I managed NOT to buy shoes, even though they were on sale. I don’t need shoes.  I took my shoes with the broken strap to the shoe repair place and had it fixed for $9. I would have had them fix the broken purse strap, but they wanted to charge $25. Since I got the purse at the thrift store of $3.50, I passed on that, took it back home, and used krazy glue. So far, so good.

Spendy times

5 Nov

The car needed over $4K of work.  On the other hand, I couldn’t buy a new car for $4,000. And now it runs great. I hope to keep it at least another 5 years.

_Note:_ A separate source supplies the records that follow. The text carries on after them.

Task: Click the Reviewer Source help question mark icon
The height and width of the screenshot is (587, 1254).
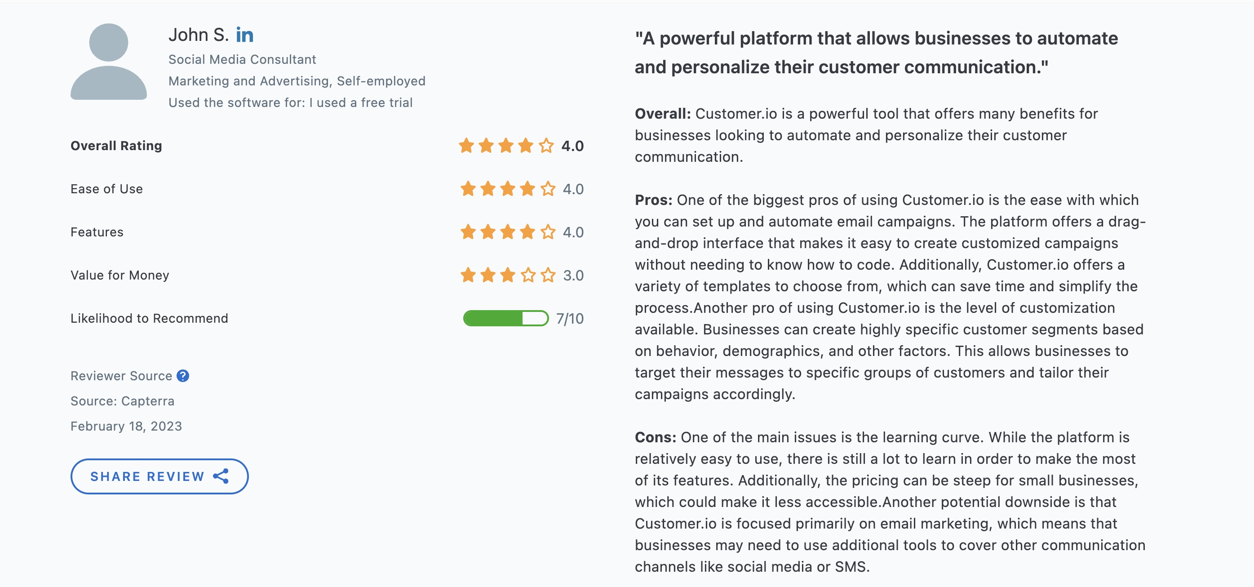Action: [183, 376]
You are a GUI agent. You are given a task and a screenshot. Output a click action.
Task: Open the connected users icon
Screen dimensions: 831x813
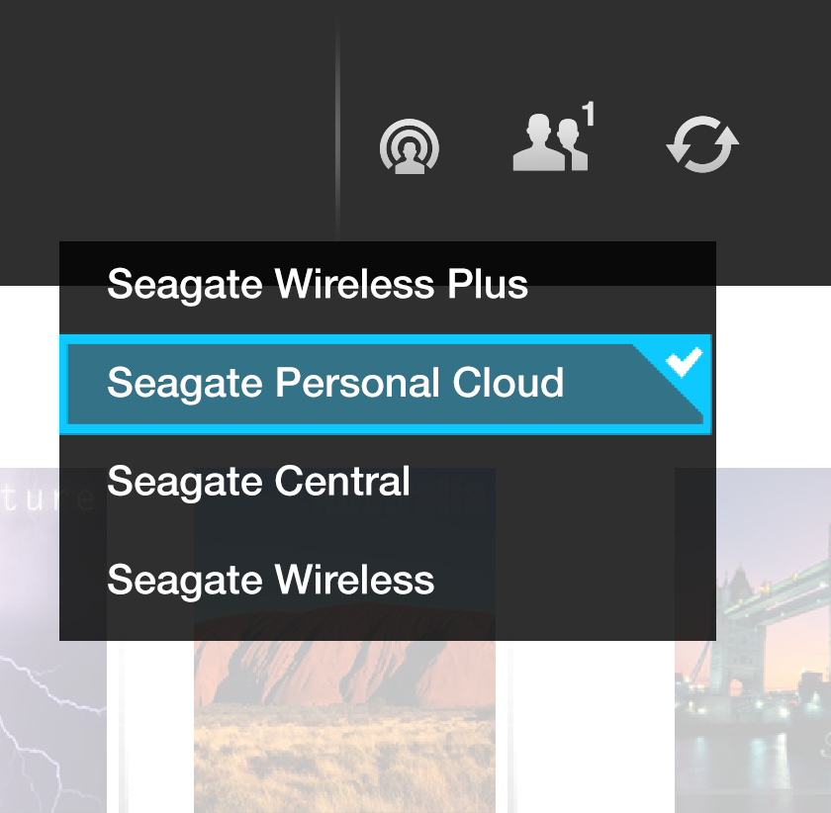tap(550, 146)
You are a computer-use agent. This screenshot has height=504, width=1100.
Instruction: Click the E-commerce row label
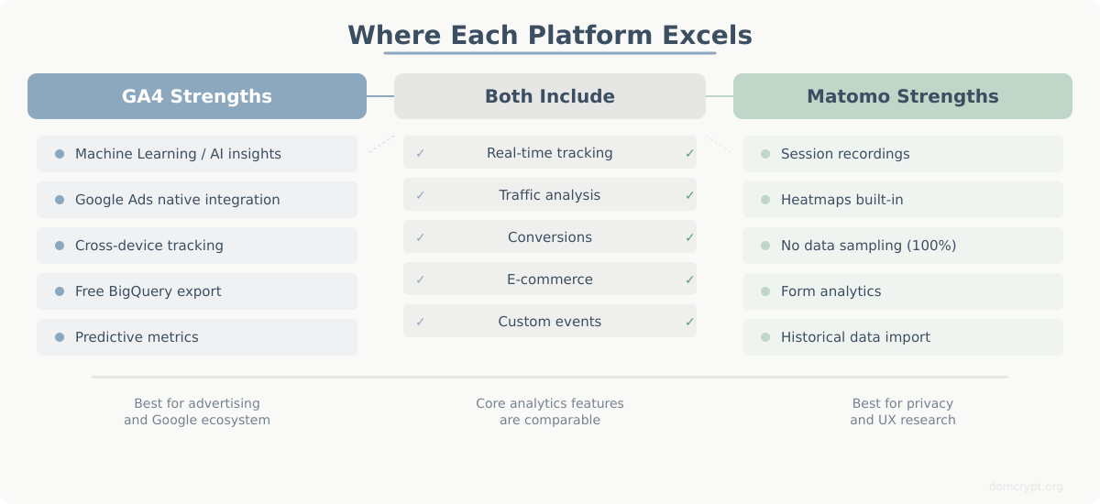click(x=550, y=279)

Food waste: Leftover rice noodles. No one eats them! Ever! I suggested to Other Adult that we cook fewer rice noodles next time. OA said, “They’d be good if I fried them. But somehow I didn’t think of that.” I repeated that we should just cook fewer rice noodles in the future. Also, and this really chapped me, I bought OA some pork chops. OA is the only one here who really likes pork. And the pork chops sat in the fridge until they went bad. That’s the last time I go out of my way to get OA meat. Honestly!

I did take a canteloupe that was getting soft, pureed it and turned it into canteloupe bread ala this post:  http://asugarhigh.blogspot.com/2010/06/cantaloupe-bread.html

It was fine, but the recipe says two loaves.  Yes, two dwarfish loaves!  That amount of batter would have made one decent-sized loaf. I froze the second one.

I also started a bag in the freezer for leftover cut-up fruit, mostly from the children’s lunches. When I’m in the mood I’ll defrost it and turn it into fruit muffins.

Most excitingly, I went to my first food swap today. After worrying myself into making two different items, I arrived to find that there were only 3 other attendees, two of whom were the organizers.  Still, it was a start.